The diagnostic criteria by the consortium of DLB seemed to weight existence of parkinsonism.  They defined DLB as a clinically defined syndrome consisting of a primary dementia characterized by visuoperceptual and executive dysfunction accompanied by prominent visual hallucinations, fluctuating attention, and parkinsonism.  However, in daily practice, we encountered patients with cognitive and behavioral dysfunction, but without parkinsonism for years. In such situations, we cannot diagnose patients with DLB. A certain percentage of patients have Lewy bodies only in the cerebrum, not in the brainstem. For accurate diagnosis of DLB, patients should be studied from psychiatric as well as neurologic viewpoints. Thomas et al. suggested a future direction of clinical study for DLB. 

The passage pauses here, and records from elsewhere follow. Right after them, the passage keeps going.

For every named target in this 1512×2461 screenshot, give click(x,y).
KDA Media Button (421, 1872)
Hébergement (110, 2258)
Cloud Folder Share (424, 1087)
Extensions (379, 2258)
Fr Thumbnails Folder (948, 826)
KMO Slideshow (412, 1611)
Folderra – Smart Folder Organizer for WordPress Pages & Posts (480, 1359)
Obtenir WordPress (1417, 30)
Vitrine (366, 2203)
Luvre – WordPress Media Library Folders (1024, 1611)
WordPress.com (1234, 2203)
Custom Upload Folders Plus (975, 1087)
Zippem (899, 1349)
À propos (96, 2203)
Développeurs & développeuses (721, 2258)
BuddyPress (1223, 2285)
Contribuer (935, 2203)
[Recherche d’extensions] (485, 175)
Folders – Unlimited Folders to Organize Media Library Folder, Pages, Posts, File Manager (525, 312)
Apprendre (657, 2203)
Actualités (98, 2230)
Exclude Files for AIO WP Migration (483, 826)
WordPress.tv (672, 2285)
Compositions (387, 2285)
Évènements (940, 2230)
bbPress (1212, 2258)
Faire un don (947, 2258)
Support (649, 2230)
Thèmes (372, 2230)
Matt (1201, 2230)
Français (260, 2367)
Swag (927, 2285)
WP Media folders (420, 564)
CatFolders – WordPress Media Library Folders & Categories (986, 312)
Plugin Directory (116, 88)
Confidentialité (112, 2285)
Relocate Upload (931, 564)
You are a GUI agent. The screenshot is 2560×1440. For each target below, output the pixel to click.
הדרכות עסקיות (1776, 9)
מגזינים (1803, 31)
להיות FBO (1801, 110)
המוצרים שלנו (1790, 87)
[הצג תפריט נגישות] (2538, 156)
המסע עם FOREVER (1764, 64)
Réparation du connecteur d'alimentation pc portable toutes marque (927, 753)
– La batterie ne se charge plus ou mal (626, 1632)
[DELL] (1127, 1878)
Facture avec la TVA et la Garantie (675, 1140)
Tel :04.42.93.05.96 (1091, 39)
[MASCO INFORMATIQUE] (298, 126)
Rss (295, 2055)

1. Thomas AJ, Attems J, Colloby SJ, et al. Autopsy validation of 123I-FP-CIT dopaminergic neuroimaging for the diagnosis of DLB. Neurology Epub 2016 Dec 9.
2. McKeith IG, Dickson DW, Lowe J, et al. Diagnosis and management of dementia with Lewy bodies: third report of the DLB Consortium. Neurology 2005;65:1863-1872.
3. McKeith I. Dementia with Lewy bodies and Parkinson’s disease with dementia: where two worlds collide. Pract Neurol 2007;7:374-382.